Mining geology consists of the extractions of mineral resources from the Earth. Some resources of economic interests include gemstones, metals such as gold and copper, and many minerals such as asbestos, perlite, mica, phosphates, zeolites, clay, pumice, quartz, and silica, as well as elements such as sulfur, chlorine, and helium.
Petroleum geologists study the locations of the subsurface of the Earth that can contain extractable hydrocarbons, especially petroleum and natural gas. Because many of these reservoirs are found in sedimentary basins, they study the formation of these basins, as well as their sedimentary and tectonic evolution and the present-day positions of the rock units.
Engineering geology is the application of the geologic principles to engineering practice for the purpose of assuring that the geologic factors affecting the location, design, construction, operation, and maintenance of engineering works are properly addressed.
In the field of civil engineering, geological principles and analyses are used in order to ascertain the mechanical principles of the material on which structures are built.

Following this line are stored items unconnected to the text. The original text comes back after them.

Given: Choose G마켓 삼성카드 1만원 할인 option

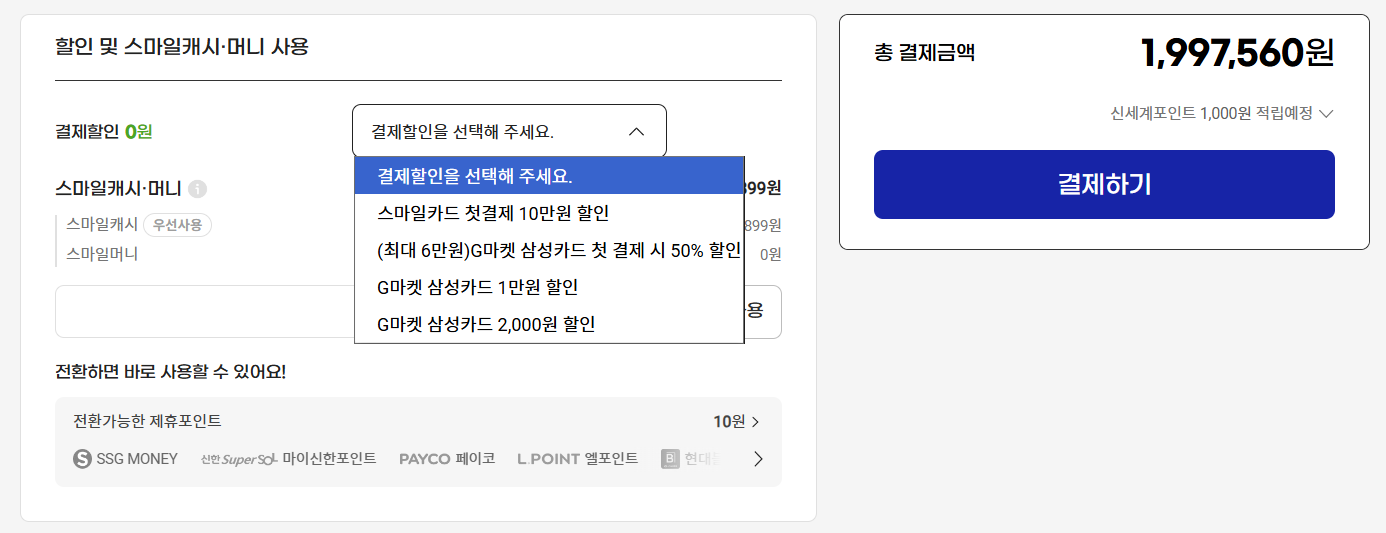Looking at the screenshot, I should tap(477, 287).
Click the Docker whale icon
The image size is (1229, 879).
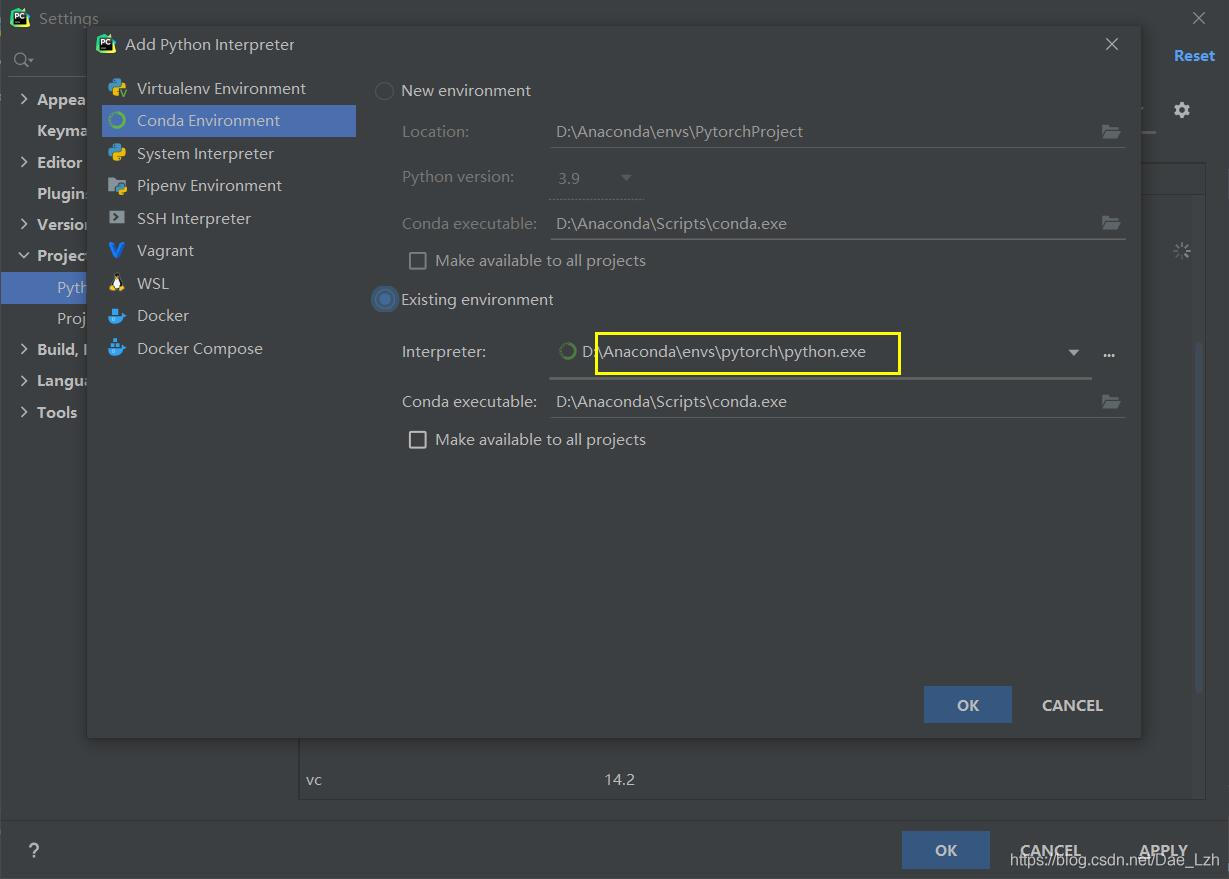118,316
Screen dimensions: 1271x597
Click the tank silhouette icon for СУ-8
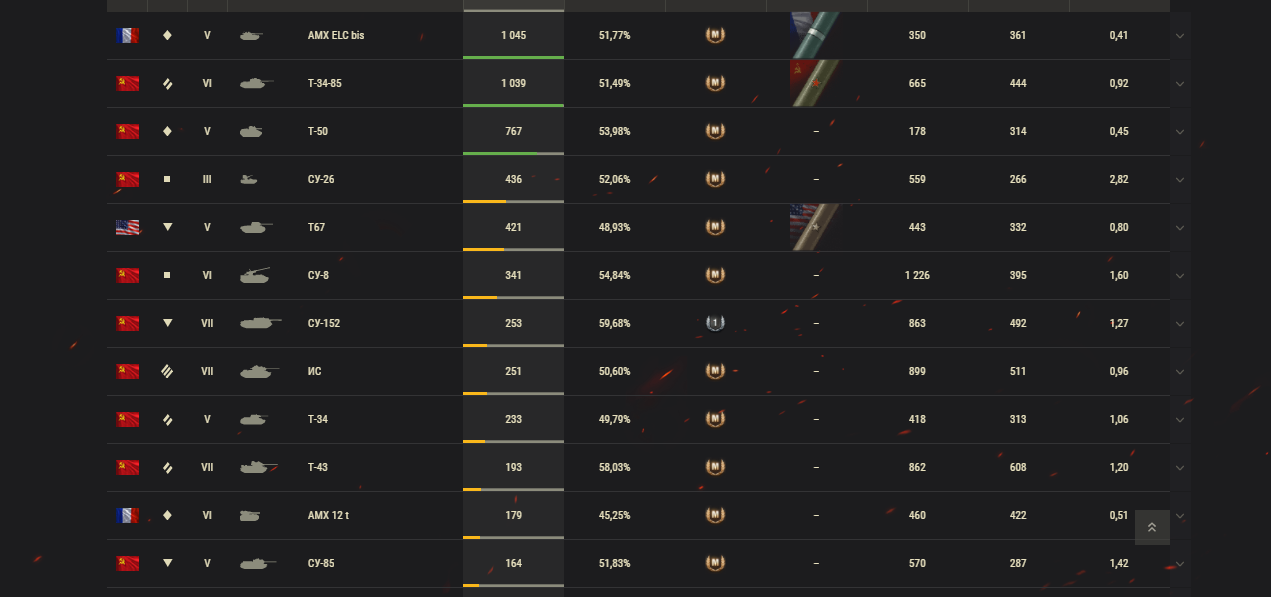pos(255,275)
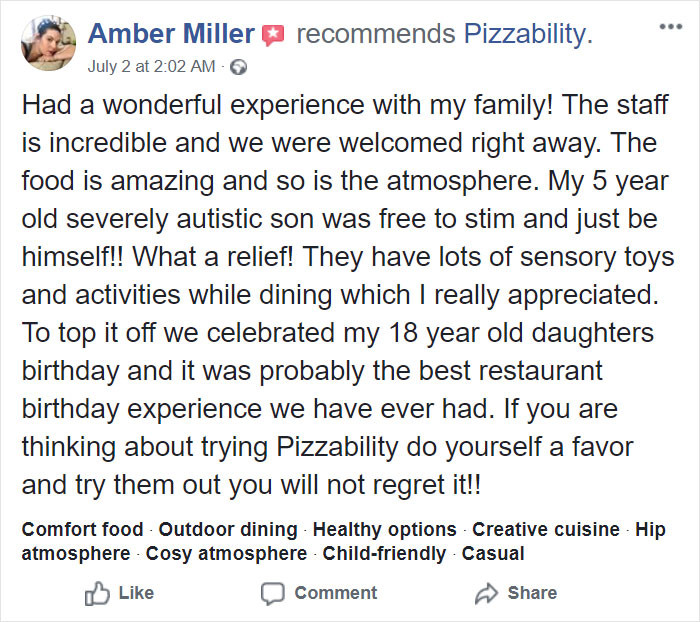Open Amber Miller's profile picture
The width and height of the screenshot is (700, 622).
[x=48, y=43]

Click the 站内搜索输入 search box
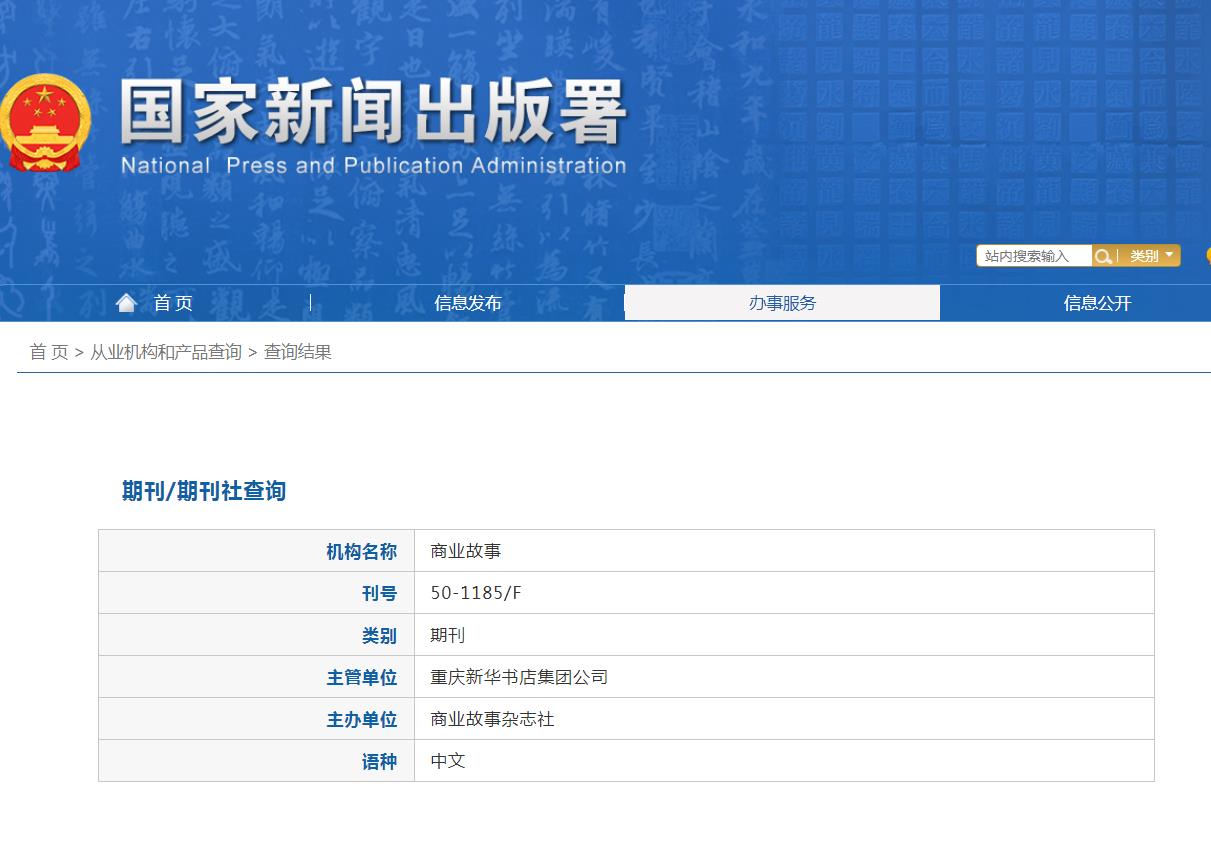tap(1030, 255)
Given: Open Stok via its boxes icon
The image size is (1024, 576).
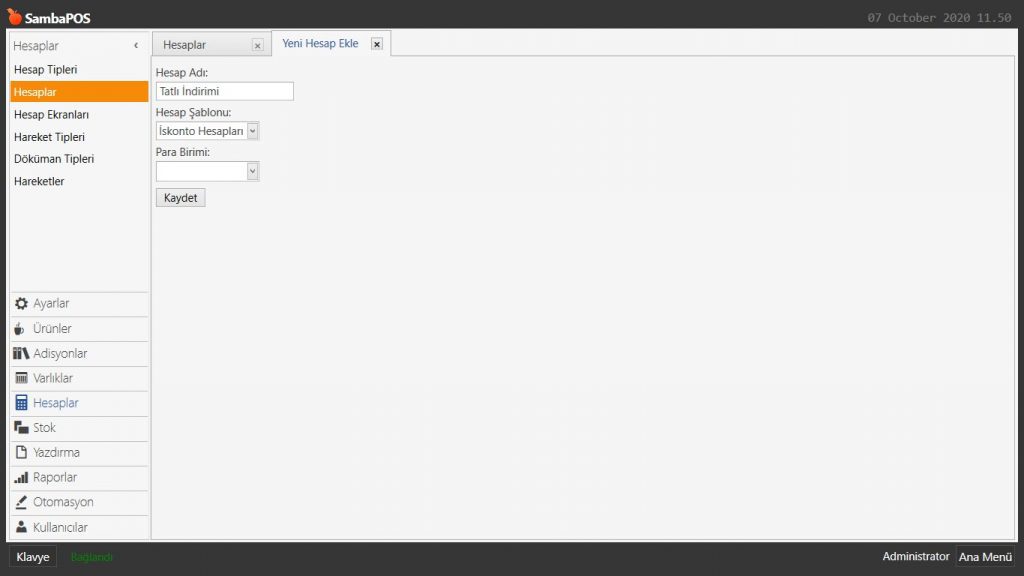Looking at the screenshot, I should [x=21, y=428].
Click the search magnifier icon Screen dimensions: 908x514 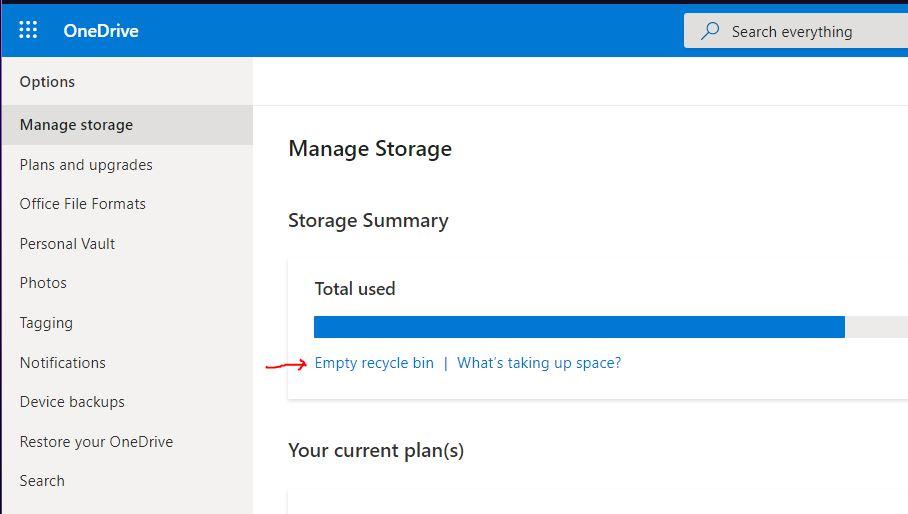pos(710,31)
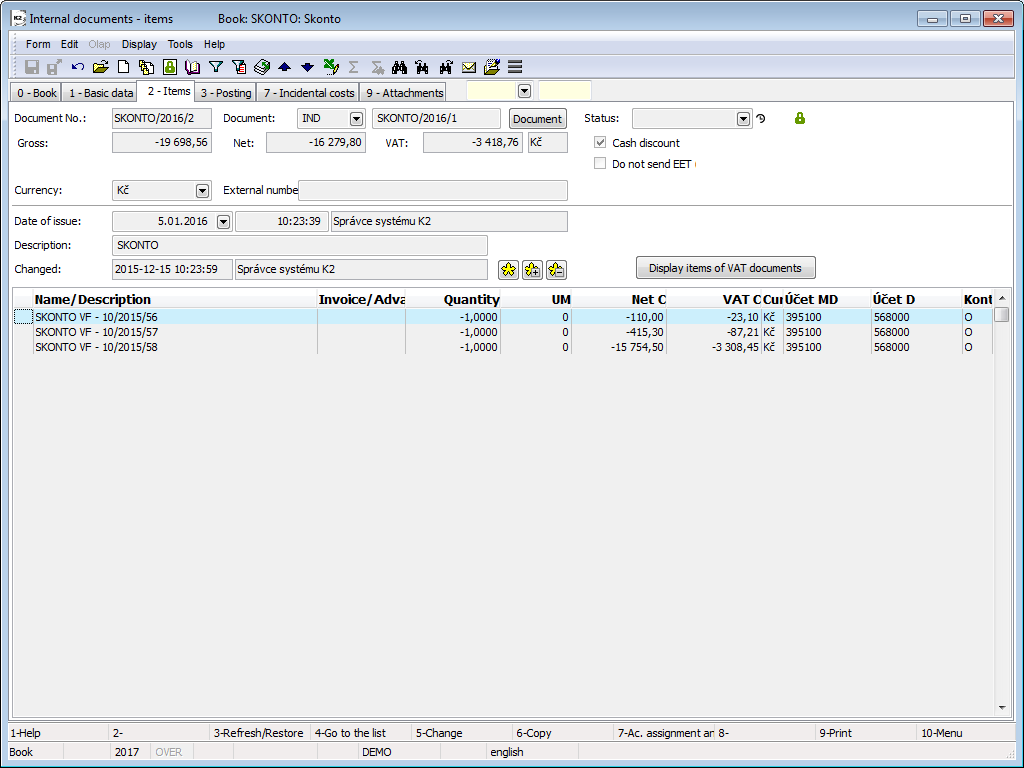Viewport: 1024px width, 768px height.
Task: Open the Currency Kč dropdown
Action: tap(202, 190)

This allows tunnels to be built without collapsing, bridges and skyscrapers to be built with sturdy foundations, and buildings to be built that will not settle in clay and mud.
Geology and geologic principles can be applied to various environmental problems such as stream restoration, the restoration of brownfields, and the understanding of the interaction between natural habitat and the geologic environment. Groundwater hydrology, or hydrogeology, is used to locate groundwater, which can often provide a ready supply of uncontaminated water and is especially important in arid regions, and to monitor the spread of contaminants in groundwater wells.
Geologists also obtain data through stratigraphy, boreholes, core samples, and ice cores. Ice cores and sediment cores are used to for paleoclimate reconstructions, which tell geologists about past and present temperature, precipitation, and sea level across the globe. These datasets are our primary source of information on global climate change outside of instrumental data.
Geologists and geophysicists study natural hazards in order to enact safe building codes and warning systems that are used to prevent loss of property and life. Examples of important natural hazards that are pertinent to geology (as opposed those that are mainly or only pertinent to meteorology) are:
The study of the physical material of the Earth dates back at least to ancient Greece when Theophrastus (372–287 BCE) wrote the work Peri Lithon (On Stones). During the Roman period, Pliny the Elder wrote in detail of the many minerals and metals then in practical use – even correctly noting the origin of amber.
Some modern scholars, such as Fielding H. Garrison, are of the opinion that the origin of the science of geology can be traced to Persia after the Muslim conquests had come to an end. Abu al-Rayhan al-Biruni (973–1048 CE) was one of the earliest Persian geologists, whose works included the earliest writings on the geology of India, hypothesizing that the Indian subcontinent was once a sea. Drawing from Greek and Indian scientific literature that were not destroyed by the Muslim conquests, the Persian scholar Ibn Sina (Avicenna, 981–1037) proposed detailed explanations for the formation of mountains, the origin of earthquakes, and other topics central to modern geology, which provided an essential foundation for the later development of the science. In China, the polymath Shen Kuo (1031–1095) formulated a hypothesis for the process of land formation: based on his observation of fossil animal shells in a geological stratum in a mountain hundreds of miles from the ocean, he inferred that the land was formed by erosion of the mountains and by deposition of silt.
The word geology was first used by Ulisse Aldrovandi in 1603, then by Jean-André Deluc in 1778 and introduced as a fixed term by Horace-Bénédict de Saussure in 1779. The word is derived from the Greek γῆ, gê, meaning "earth" and λόγος, logos, meaning "speech". But according to another source, the word "geology" comes from a Norwegian, Mikkel Pedersøn Escholt (1600–1699), who was a priest and scholar. Escholt first used the definition in his book titled, Geologia Norvegica (1657).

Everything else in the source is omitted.